LLC, “S” corporation, “C” corporation . . . you might think you know all there is to know about the different ways to incorporate a business. What you might not know, however, is that there’s another business type called a PLLC and – depending on your industry – you might be required by law to form this specific type of company.
What does PLLC stand for?
PLLC stands for Professional Limited Liability Corporation. In this context, “professional” indicates required licensing. Attorneys and health care professionals most commonly fall under the PLLC umbrella, but it really applies to anyone who is required to obtain government licensing to practice in their field.
What does it take to form a PLLC?
In most ways, a PLLC functions just like an LLC, and the formation is similar as well, with a few caveats. You’ll need approval from your state’s licensing board, and depending on your state’s specific laws, you’ll need to file certain forms. There’s a lot of variance here between states, but you can expect the incorporation process to take a bit longer if you are going the PLLC route.
You may also face restrictions on who can own shares in your business. In some states, for example, only licensed attorneys can hold stock in law firms.

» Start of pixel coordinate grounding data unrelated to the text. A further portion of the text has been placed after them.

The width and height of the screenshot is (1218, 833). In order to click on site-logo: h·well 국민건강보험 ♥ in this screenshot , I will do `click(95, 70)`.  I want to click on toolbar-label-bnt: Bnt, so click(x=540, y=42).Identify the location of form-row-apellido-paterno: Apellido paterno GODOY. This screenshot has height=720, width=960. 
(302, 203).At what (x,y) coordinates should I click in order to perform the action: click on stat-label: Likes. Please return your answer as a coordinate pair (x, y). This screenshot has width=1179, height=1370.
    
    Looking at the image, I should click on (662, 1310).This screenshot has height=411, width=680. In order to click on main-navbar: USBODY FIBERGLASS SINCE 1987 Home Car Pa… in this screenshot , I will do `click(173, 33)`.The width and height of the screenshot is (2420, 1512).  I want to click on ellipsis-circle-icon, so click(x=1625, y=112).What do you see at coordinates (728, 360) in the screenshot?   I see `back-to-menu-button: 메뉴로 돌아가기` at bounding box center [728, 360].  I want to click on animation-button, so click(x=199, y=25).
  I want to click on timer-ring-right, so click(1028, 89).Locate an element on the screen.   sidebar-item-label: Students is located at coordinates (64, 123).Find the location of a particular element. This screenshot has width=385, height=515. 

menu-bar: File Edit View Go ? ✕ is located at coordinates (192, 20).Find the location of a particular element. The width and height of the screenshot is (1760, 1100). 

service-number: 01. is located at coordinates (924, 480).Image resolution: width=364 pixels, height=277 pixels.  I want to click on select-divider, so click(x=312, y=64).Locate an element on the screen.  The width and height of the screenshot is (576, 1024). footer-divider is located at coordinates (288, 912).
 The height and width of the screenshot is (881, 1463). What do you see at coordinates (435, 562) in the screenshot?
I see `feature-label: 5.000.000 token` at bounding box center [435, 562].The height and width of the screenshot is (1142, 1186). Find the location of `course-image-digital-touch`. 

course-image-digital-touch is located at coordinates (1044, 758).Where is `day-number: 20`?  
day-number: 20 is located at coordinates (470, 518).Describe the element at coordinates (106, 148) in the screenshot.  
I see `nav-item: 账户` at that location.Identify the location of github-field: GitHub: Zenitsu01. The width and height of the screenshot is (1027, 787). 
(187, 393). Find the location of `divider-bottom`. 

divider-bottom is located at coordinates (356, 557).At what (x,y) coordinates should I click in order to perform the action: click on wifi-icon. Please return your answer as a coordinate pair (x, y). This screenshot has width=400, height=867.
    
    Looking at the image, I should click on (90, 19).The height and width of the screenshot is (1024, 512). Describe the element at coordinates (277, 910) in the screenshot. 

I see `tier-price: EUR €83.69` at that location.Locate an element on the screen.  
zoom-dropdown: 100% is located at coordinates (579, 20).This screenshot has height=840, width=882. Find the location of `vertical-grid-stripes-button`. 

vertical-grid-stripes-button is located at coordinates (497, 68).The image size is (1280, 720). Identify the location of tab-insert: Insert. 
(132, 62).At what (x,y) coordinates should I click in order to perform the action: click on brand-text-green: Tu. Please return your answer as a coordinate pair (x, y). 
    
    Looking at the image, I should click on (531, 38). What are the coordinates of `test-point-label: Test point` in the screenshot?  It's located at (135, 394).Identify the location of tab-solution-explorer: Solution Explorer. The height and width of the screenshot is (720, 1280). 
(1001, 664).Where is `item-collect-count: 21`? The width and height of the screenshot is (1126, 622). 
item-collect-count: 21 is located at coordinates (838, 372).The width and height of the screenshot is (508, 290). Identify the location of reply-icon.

In other states, those who aren’t attorneys may be allowed to own shares, but only with the approval of the appropriate licensing board.
What’s the point?
If the system seems restrictive, realize that there are many benefits to these types of requirements, both for businesses and consumers. PLLC requirements insure the integrity of your field by not allowing those without the proper knowledge and licensing to influence – and possibly harm – your field as a whole.
They also restrict your competition to other qualified professionals, therefore protecting your bottom line. Without these restrictions, the going rate for the services you offer could plummet as the market fills with those who charge lesser rates because they don’t truly understand the magnitude of what it takes to obtain licensing in – and excel at – your profession. Then, of course, you have professions like medicine, where the requirement to form a PLLC keeps health care in the hands of those who are knowledgeable and dedicated to healing.
The process of forming a PLLC may take a bit longer, but it affords you the same protections as an LLC and – perhaps more importantly – keeps you on the right side of your state boards and the IRS.